> Excerpted records:
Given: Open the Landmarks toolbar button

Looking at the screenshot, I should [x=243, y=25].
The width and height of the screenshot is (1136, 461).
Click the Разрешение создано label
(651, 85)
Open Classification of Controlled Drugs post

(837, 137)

> Work item: Would you write out all of the data again, unchanged?

> Expected output:
Given: Open the Landmarks toolbar button

Looking at the screenshot, I should [x=243, y=25].
The width and height of the screenshot is (1136, 461).
Click the Разрешение создано label
(651, 85)
Open Classification of Controlled Drugs post

(837, 137)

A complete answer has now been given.